## Given data
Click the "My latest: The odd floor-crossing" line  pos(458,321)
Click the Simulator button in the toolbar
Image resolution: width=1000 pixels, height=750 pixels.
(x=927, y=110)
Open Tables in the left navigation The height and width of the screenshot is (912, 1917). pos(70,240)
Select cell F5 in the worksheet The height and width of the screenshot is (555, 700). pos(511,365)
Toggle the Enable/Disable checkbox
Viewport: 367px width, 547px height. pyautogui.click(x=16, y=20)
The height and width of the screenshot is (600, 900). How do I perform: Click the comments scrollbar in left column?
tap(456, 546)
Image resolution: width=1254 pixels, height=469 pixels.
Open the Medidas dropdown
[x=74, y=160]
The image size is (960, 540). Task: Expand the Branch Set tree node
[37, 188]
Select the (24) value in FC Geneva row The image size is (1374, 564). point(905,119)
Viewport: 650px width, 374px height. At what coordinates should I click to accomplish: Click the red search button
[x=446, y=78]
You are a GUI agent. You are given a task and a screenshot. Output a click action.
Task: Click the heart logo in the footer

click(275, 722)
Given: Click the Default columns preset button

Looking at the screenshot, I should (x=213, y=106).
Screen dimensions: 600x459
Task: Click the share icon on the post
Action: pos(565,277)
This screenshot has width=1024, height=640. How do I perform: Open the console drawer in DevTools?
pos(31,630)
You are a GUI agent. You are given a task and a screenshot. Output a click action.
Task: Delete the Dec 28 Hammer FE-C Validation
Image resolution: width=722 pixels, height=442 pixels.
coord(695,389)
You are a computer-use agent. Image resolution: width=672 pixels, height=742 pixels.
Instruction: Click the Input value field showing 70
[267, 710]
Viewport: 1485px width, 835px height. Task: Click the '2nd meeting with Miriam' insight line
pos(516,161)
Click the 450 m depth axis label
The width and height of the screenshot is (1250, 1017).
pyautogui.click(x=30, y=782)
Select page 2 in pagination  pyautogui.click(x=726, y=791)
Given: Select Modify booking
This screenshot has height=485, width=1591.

## What to do
Lines from the one containing "Image resolution: width=722" to the end of the data are to be printed exactly, including the first and last.

## Response below
Image resolution: width=722 pixels, height=442 pixels.
coord(695,389)
You are a computer-use agent. Image resolution: width=672 pixels, height=742 pixels.
Instruction: Click the Input value field showing 70
[267, 710]
Viewport: 1485px width, 835px height. Task: Click the '2nd meeting with Miriam' insight line
pos(516,161)
Click the 450 m depth axis label
The width and height of the screenshot is (1250, 1017).
pyautogui.click(x=30, y=782)
Select page 2 in pagination  pyautogui.click(x=726, y=791)
Given: Select Modify booking
This screenshot has height=485, width=1591.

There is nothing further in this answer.